Exercícios propostos:
**1)** Segundo o IBGE, conforme o trecho citado sobre geriatria, quantas pessoas com mais de 60 anos o Brasil deve ter até 2060?
**2)** Relacione todas as pessoas mencionadas pelo nome no trecho citado sobre geriatria.
**3)** Por favor, escreva a continuação do trecho citado sobre geriatria a partir da última frase apresentada.

Trecho citado:
┌────────

Atualmente, há mais de 29 milhões de pessoas no Brasil com mais de 60 anos e, a expectativa, segundo o Instituto Brasileiro de Geografia e Estatística (IBGE), é que o número ultrapasse os 73 milhões até 2060. Nesse sentido, quanto mais pessoas se atentarem para o benefício de procurar um geriatra cedo, menor será o impacto do envelhecimento da população. 

Cedo, mas nem tanto

Mesmo que a geriatria seja primordialmente orientada ao cuidado de idosos frágeis, quem já tem mais de 60 anos não precisa esperar o surgimento de uma limitação para procurar esse especialista, como observa Marcelo Starling, geriatra e fisiatra. “Nosso foco não é a doença, é o indivíduo e como melhorá-lo no meio em que vive”, diz ele. 

Foi sob influência da filha Erica que Mazza Zaidan, 67, também recorreu ao especialista. “Eu vinha me recuperando de uma depressão quando minha filha sugeriu que eu o procurasse, há uns dois anos. É um pouco complexo porque preciso ir a outra cidade para vê-lo, mas vale todo o esforço, porque ele me olha até de ponta-cabeça”, conta.

└────────

Material de origem:
┌────────

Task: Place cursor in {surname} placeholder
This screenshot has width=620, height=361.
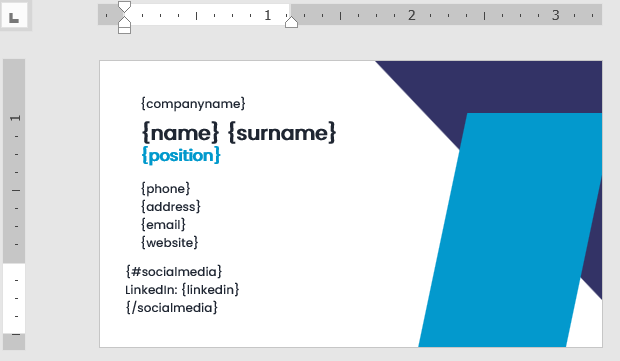Action: 282,132
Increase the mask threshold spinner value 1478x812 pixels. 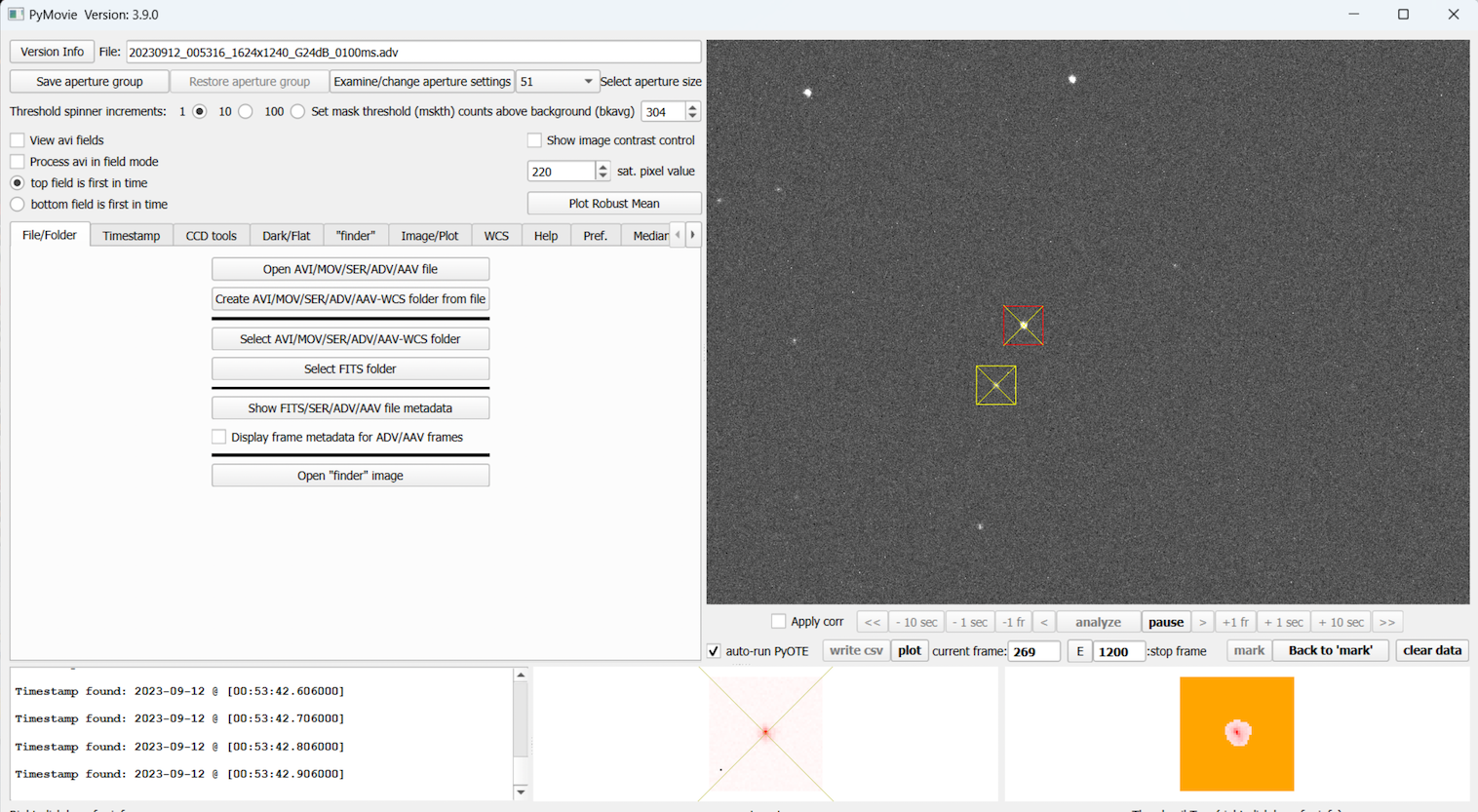(693, 107)

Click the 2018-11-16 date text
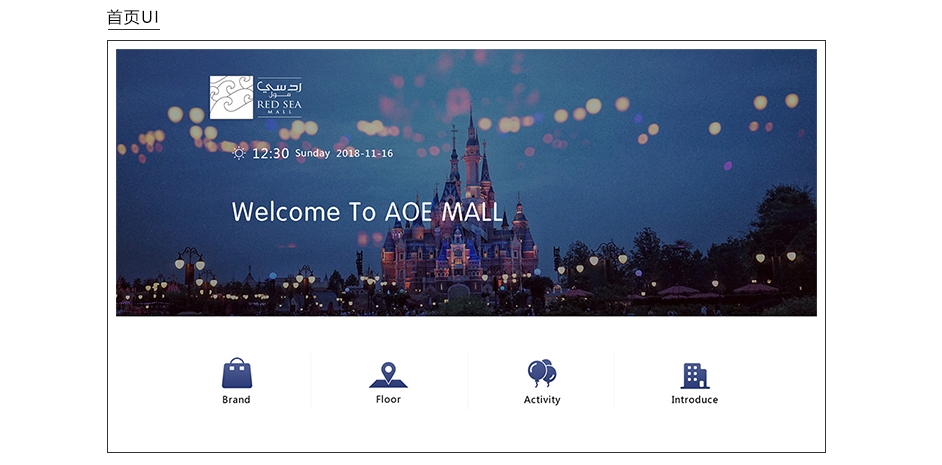364,154
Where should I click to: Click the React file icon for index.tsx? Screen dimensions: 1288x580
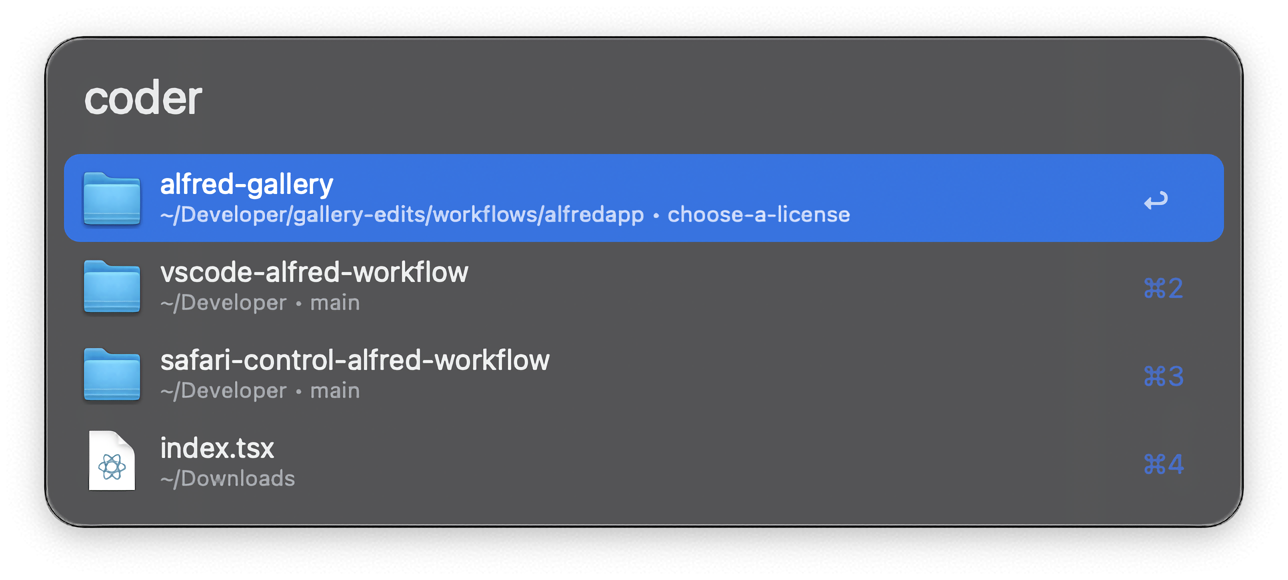112,461
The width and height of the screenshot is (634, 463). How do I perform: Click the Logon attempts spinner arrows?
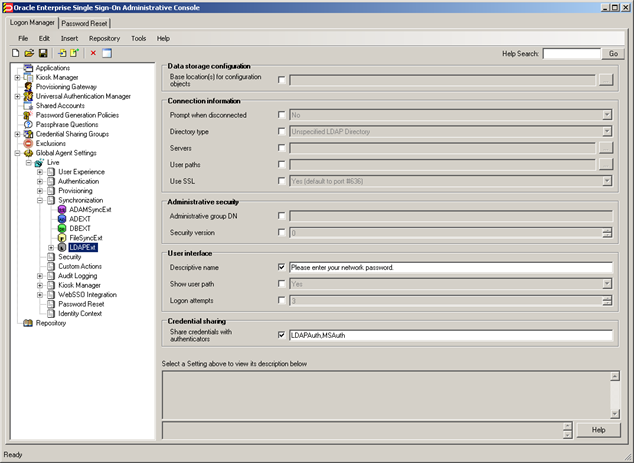(x=607, y=300)
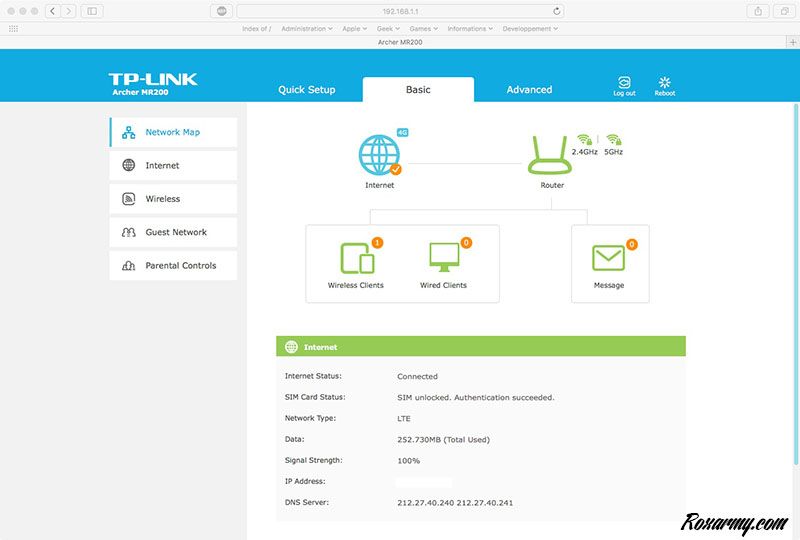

└────────

Respostas dos exercícios:
**1)** Mais de 73 milhões.

**2)** Marcelo Starling, Erica e Mazza Zaidan.

**3)**
O desânimo que ela sentia passou graças às recomendações do médico – entre elas, inclusive, a prática de atividades físicas, que não era um hábito da empresária. Com consultas a cada dois ou três meses, Mazza acabou descobrindo que tem uma condição cardiovascular que precisa ser informada caso ela venha a ter um AVC. “É algo que não é grave por si, mas poderia colocar a minha vida em risco se não fosse descoberto”, explica.

A proximidade com que o médico a trata e a preocupação que demonstra são grandes responsáveis pelo apreço que a empresária sente, assim como a segurança de saber que está vivendo com uma melhor qualidade de vida. “Nessa proposta de vida que eu encontrei com o auxílio dele, se eu viver com qualidade, não importa quantos anos eu ainda tenha pela frente, mas a certeza de que viverei da melhor forma possível”, conclui.

Boa alimentação, exercício e sono são trunfos para idosos
Quando um paciente mais jovem recorre a um médico geriatra, o atendimento é norteado por uma longa conversa. “Vemos como é o estilo de vida que ela leva, se faz exercício físico, alimenta-se bem, como dorme. Também verificamos se há alguma doença crônica, como hipertensão ou diabetes, se as vacinas estão em dia, e fazemos exames preventivos. Fazemos uma pesquisa para identificar fatores que podem comprometer uma velhice com qualidade e independência”, explica o médico especialista em geriatria e fisiatria Marcelo Starling.

O médico acrescenta que é preciso deixar claro que o processo de envelhecimento não é doença e que a busca por tratamentos milagrosos norteados por conceitos como antienvelhecimento são ineficazes. “Não há o que se possa fazer para deixar de envelhecer, é algo que vai acontecer com todos. O que se pode fazer nesse sentido tem a ver com três atitudes: prática de exercício físico, dieta balanceada e sono de qualidade”, afirma.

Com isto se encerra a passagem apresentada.